Algérie - Le Matin est suspendu pour cause de dettes

Alger — L'un des principaux quotidiens indépendants algériens, dont le directeur a été emprisonné le mois dernier, a suspendu sa parution hier, les imprimeries nationales ayant refusé de le publier car il n'a pas remboursé ses dettes.

«C'est une décision politique. Ils veulent bloquer le journal», a déclaré à Reuters Youcef Rezzoug, rédacteur en chef du quotidien Le Matin.

Des responsables gouvernementaux ont déclaré que les récentes affaires judiciaires, et notamment plusieurs plaintes pour diffamation à l'encontre de journalistes, n'avaient rien à voir avec la politique ou la liberté de la presse.

«L'affaire [avec Le Matin] est purement commerciale. Elle n'est pas liée à la ligne éditoriale», a déclaré un responsable d'une imprimerie.

Refus de l'imprimerie

Samedi, Le Matin n'était disponible que dans certaines régions du pays et pas à Alger. «Nous avons reçu un communiqué des deux sociétés d'impression de l'Est et de l'Ouest nous informant que le journal ne serait pas tiré, et ce, par solidarité avec la Simpral [l'imprimerie d'Alger]», a déclaré Rezzoug.

Selon Le Matin, les imprimeries ont refusé une proposition du journal de payer la moitié de sa dette, estimée à 38 millions de dinars (environ 700 000 $CAN).

«C'est une décision unilatérale.

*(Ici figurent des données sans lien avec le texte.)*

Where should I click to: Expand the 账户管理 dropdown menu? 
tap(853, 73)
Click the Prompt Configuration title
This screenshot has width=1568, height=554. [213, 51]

Le refus d'échelonner le montant réclamé confirme l'injonction venue du pouvoir et révèle le caractère politique des pressions et représailles que subissent le journal et son directeur», peut-on lire dans un communiqué du Matin.

Mohamed Benchicou, le directeur du Matin, a été condamné à deux ans de prison le mois dernier pour des transferts de fonds illégaux vers l'étranger. Plusieurs associations de défense des droits de l'homme ont estimé que sa condamnation avait pour but de réduire au silence un critique du régime.

Des dizaines d'affaires de diffamation ont été reportées au début du mois par un juge algérois afin, semble-t-il, d'apaiser les tensions entre les médias et le pouvoir.